* SOURCE MATERIAL *
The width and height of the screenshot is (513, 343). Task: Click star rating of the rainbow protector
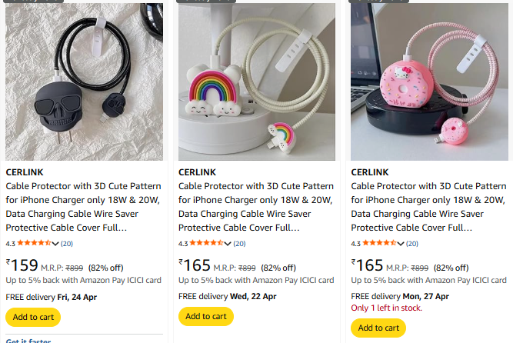[207, 243]
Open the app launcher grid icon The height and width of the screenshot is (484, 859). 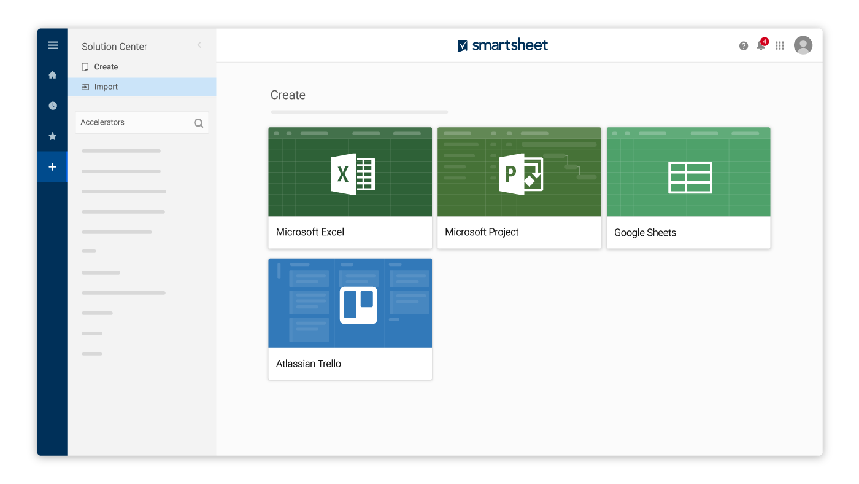[x=780, y=45]
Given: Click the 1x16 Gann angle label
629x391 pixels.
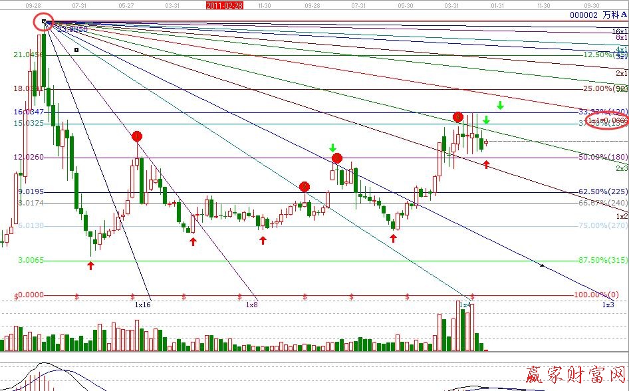Looking at the screenshot, I should coord(144,304).
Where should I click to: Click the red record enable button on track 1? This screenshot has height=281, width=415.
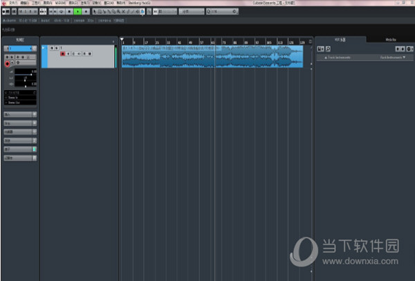click(62, 53)
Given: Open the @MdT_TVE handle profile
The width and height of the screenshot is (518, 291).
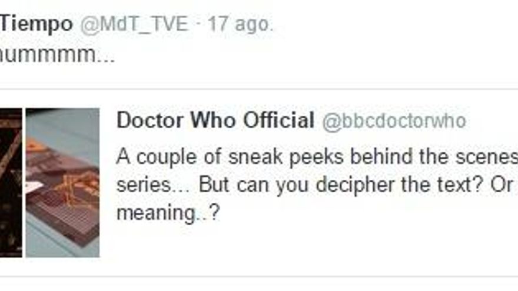Looking at the screenshot, I should (x=134, y=25).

* WORK INSTRUCTION *
From the material above, output only the span of lines that starts at the one containing "Given: Click the 1x16 Gann angle label" and finishes at the one containing "Given: Open the @MdT_TVE handle profile", word for word and free of pictures.

* WRITTEN REPLY *
Given: Click the 1x16 Gann angle label
629x391 pixels.
Looking at the screenshot, I should coord(144,304).
Where should I click to: Click the red record enable button on track 1? This screenshot has height=281, width=415.
click(62, 53)
Given: Open the @MdT_TVE handle profile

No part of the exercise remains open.